You can’t really compare Plan 9 From Outer Space with Citizen Kane (and no one tries) but people tend to forget that for every lowest-common-denominator unscripted TV show out there you can also find a First 48, Boston Medical, or the amazing Amazing Race. And by the way, Duck Dynasty is a very well made reality sitcom, that’s why it’s pulling numbers that are often beating all of the broadcast networks.
Unscripted TV is also more likely to provide the ever-more-rare show that works for the whole family, like Wipe Out. And it is often far more inspiring with real life stories of triumph, whether that’s Biggest Loser motivating people to lose weight or literally making dreams come true on American Idol. Kelly Clarkson may still feel a grudge about her contractual obligation to act in From Justin to Kelly, but there is no denying that her participation in the show catapulted her to a platform where she could become the star she is today.
We are aware that many feel unscripted TV has taken away opportunity from the scripted world. But that door (thankfully) is starting to swing both ways.
Do you really think A&E would be able to take a chance on an edgy, scripted show like Bates Motel if they didn’t have the deep pocketbooks provided by years of shows like Gene Simmons’ Family Jewels? We believe the relatively low-cost and high return of unscripted TV will allow more cablers to try bringing additional scripted experiments to their air in the future.
Unscripted is also a great launching pad for those trying to break into the industry. Our last two lead assistant editors now work at Bad Robot and had on-screen credits in the new Star Trek movie. Our friend Scott who started as a reality TV editor was named to direct the next Police Academy film. Our field producer on Commercial Kings is now directing real commercials. Fact of the matter is that unscripted television is hard, hard work. It’s training a new generation of filmmakers to think on their feet, get creative with tiny budgets, and hit tough deadlines.
Finally, as for our standards, we won’t put something on the air we’re not proud of, and can’t defend to our daughter one day (she just turned 9 months old).
You have so many ongoing projects, you must be incredibly busy. How do you keep track of your priorities and manage your time?
There’s no such thing as a “set schedule.” You have to be completely fluid and ready to change plans at a moment’s notice. Every day is a delicate ballet of pre-production, production, post-production, development, and finding the occasional moment to just shut it all out and be husband and wife.
Wish we could tell you the how, but it’s really just about the when — everything needs to get done NOW. So we make it happen.
Why hasn’t the Blind Date Bubble on-screen graphic come back in some other show?
We have an evolution of “the bubble” in a pilot we’re doing right now. Stay tuned.
If you could only give one piece of advice to a writer contemplating pitching a Reality TV series, what would that be?

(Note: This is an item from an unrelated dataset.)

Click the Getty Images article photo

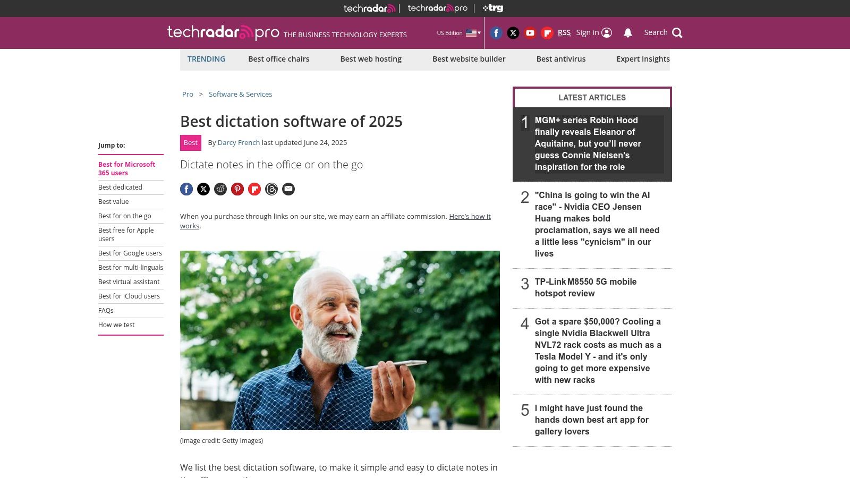(340, 340)
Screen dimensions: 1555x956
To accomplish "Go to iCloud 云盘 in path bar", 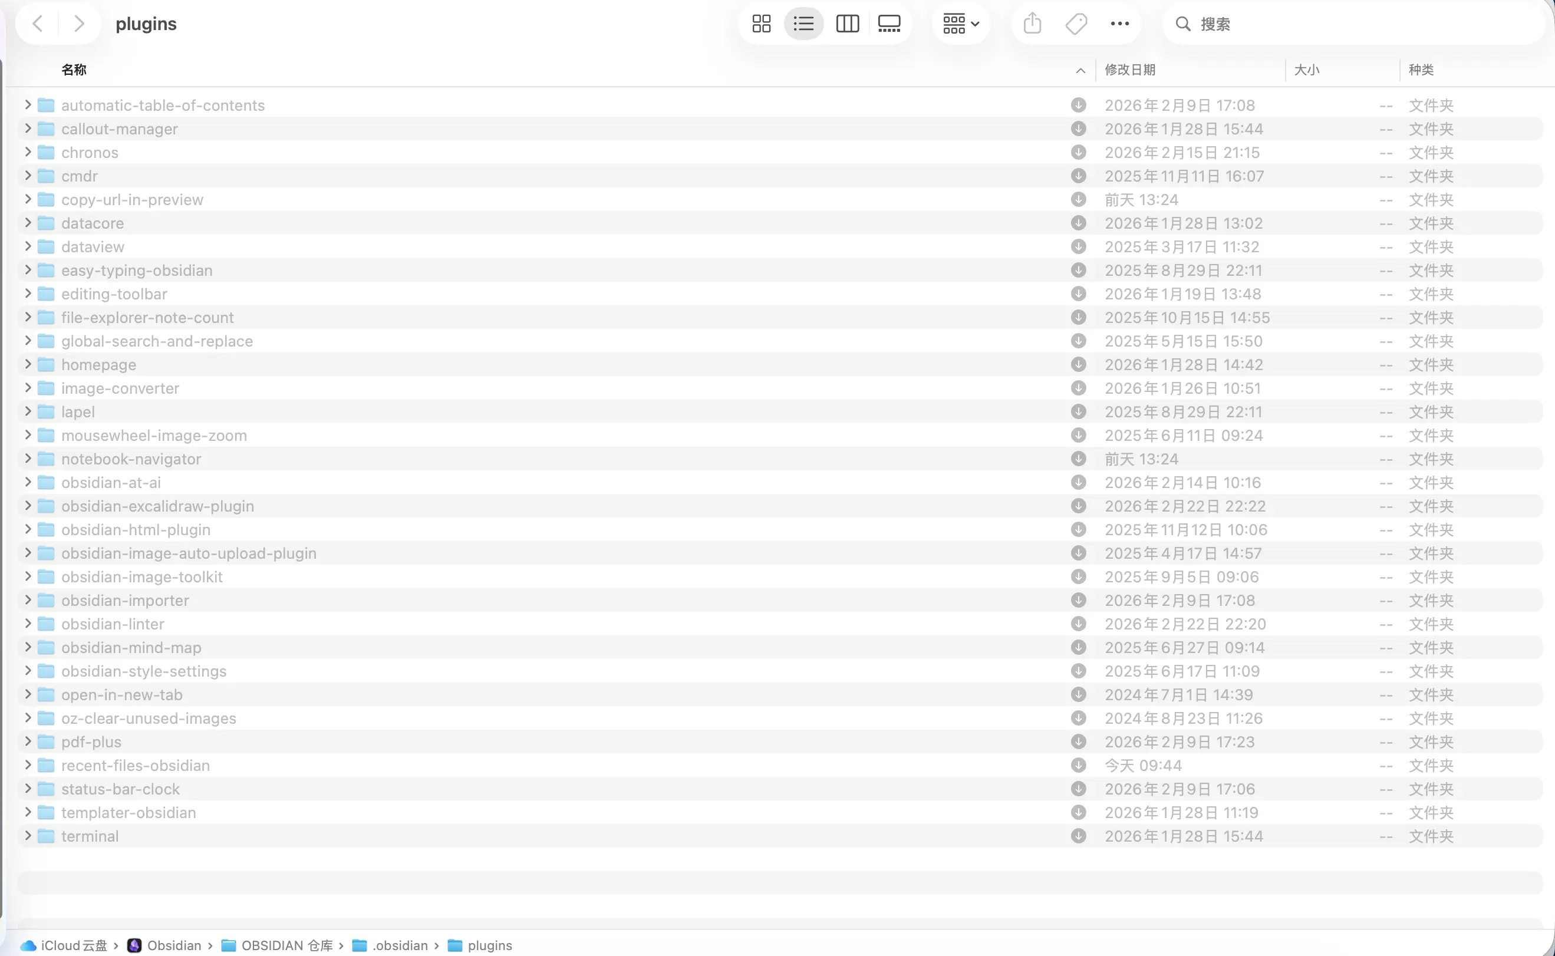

Check to see if you’re already sitting on unscripted TV gold. Great writers do tons of research, meet amazing people, and have a contact list made up of intriguing, real-life characters and fantastic worlds they’ve drawn inspiration from. Take a moment to consider if those who’ve inspired your screenplays or teleplays would make a great unscripted TV show and sign them up. Then listen to our podcast, team up with us, and let’s get the show on air.